_Task objective_:
Find each line in the rows below that contains the word "resolution" and copy those lines out in full.

_Material shown_:
## begin

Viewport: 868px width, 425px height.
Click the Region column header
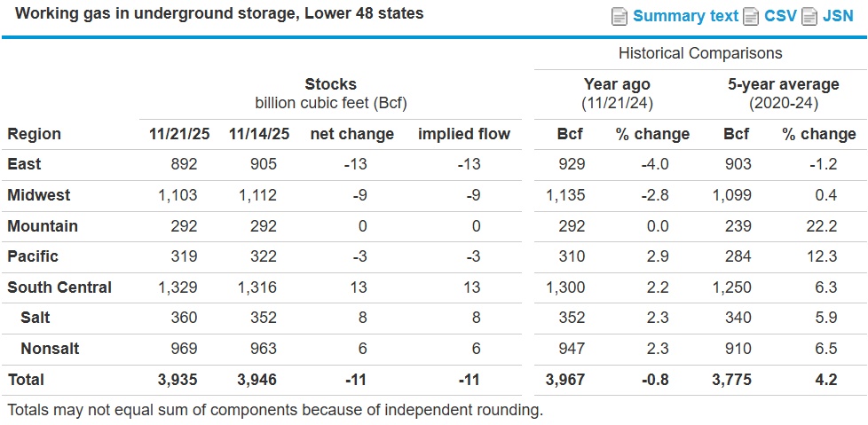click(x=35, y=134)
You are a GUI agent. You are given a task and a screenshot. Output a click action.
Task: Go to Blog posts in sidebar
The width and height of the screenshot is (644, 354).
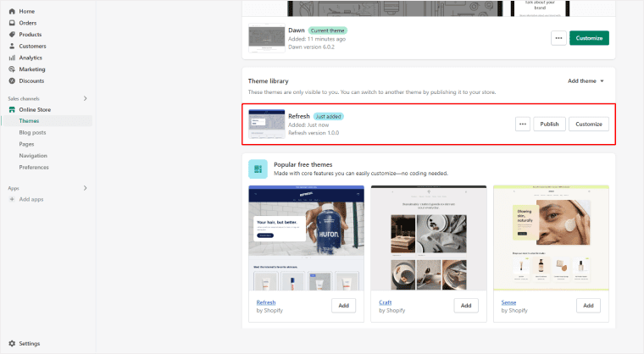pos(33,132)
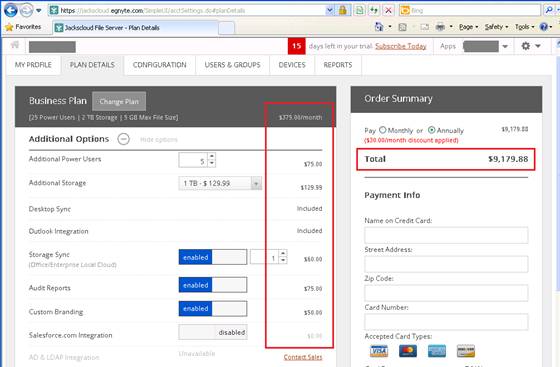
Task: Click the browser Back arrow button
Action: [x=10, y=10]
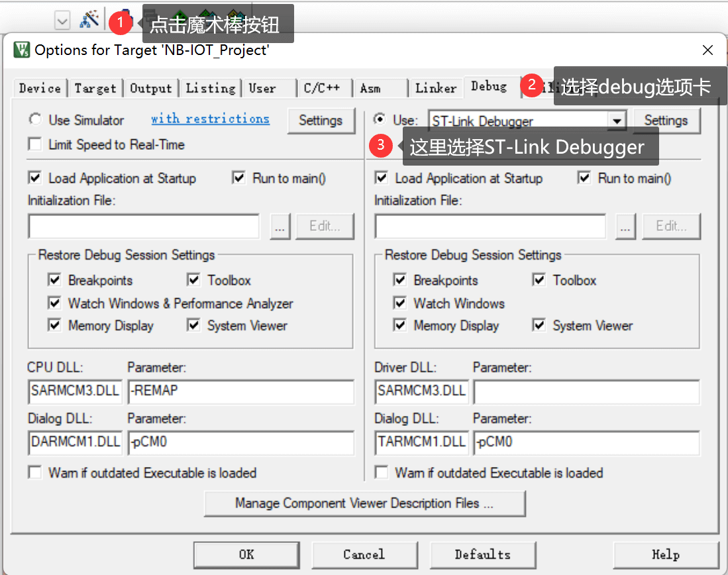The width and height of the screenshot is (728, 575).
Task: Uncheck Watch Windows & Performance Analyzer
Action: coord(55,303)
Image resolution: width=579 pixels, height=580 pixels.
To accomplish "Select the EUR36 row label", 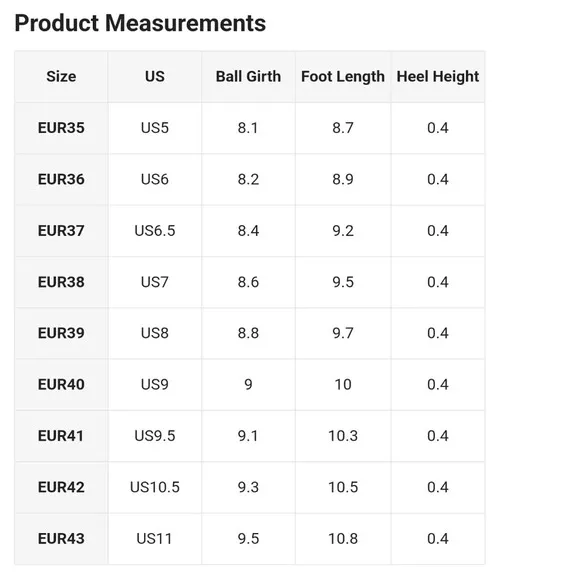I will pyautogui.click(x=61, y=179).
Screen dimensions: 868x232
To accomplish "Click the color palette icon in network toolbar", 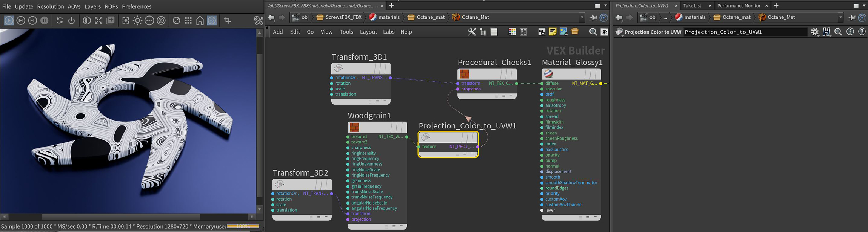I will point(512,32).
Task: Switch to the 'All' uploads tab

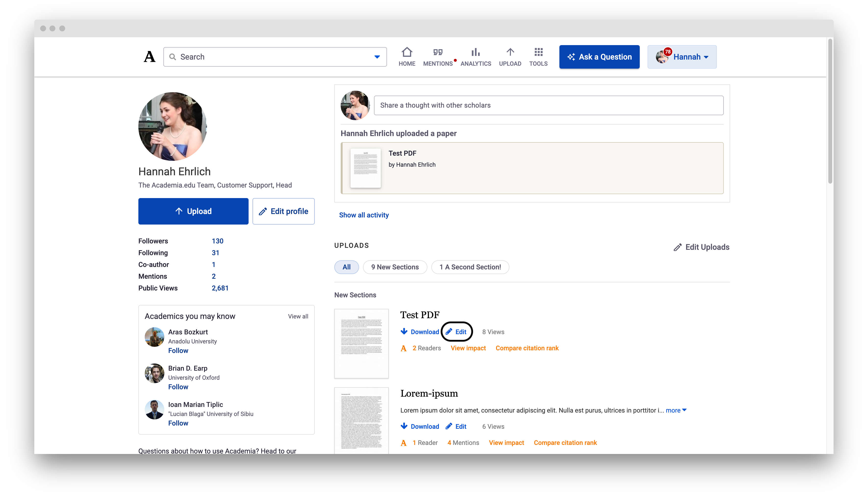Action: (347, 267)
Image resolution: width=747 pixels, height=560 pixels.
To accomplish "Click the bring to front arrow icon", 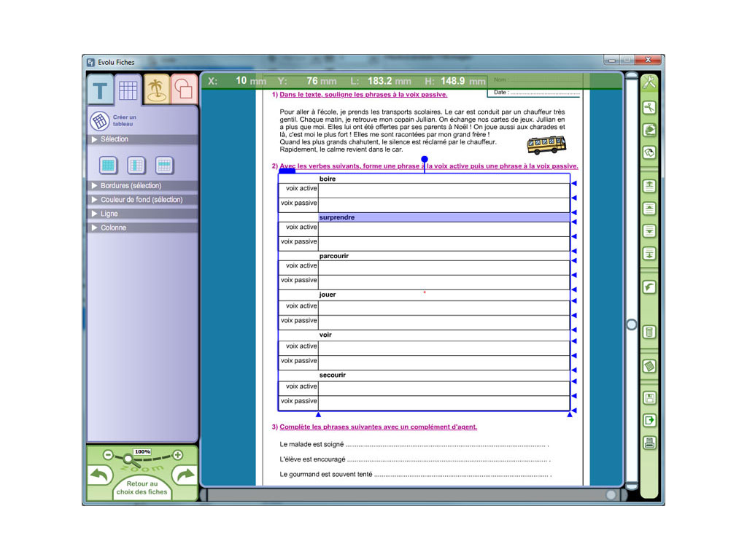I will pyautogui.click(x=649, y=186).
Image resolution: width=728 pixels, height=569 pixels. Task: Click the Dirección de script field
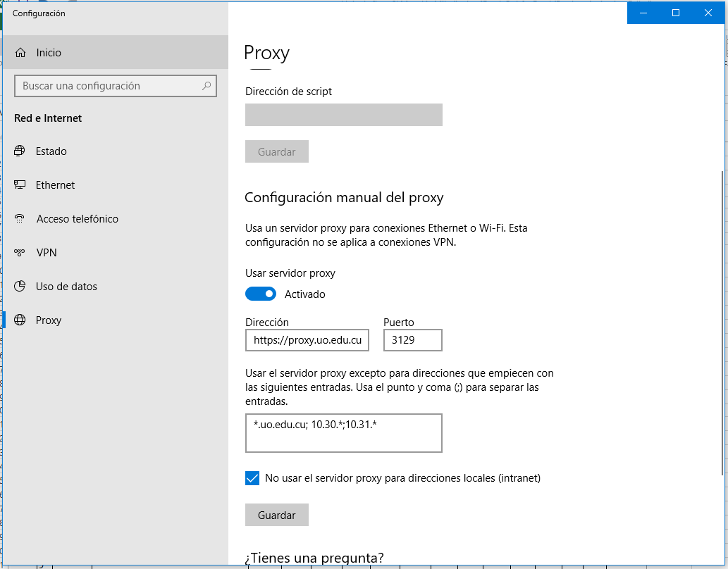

## end

_Response to this exercise_:
Image resolution: width=579 pixels, height=580 pixels.
Image resolution: width=747 pixels, height=560 pixels.
Image resolution: width=728 pixels, height=569 pixels. Task: Click the Dirección de script field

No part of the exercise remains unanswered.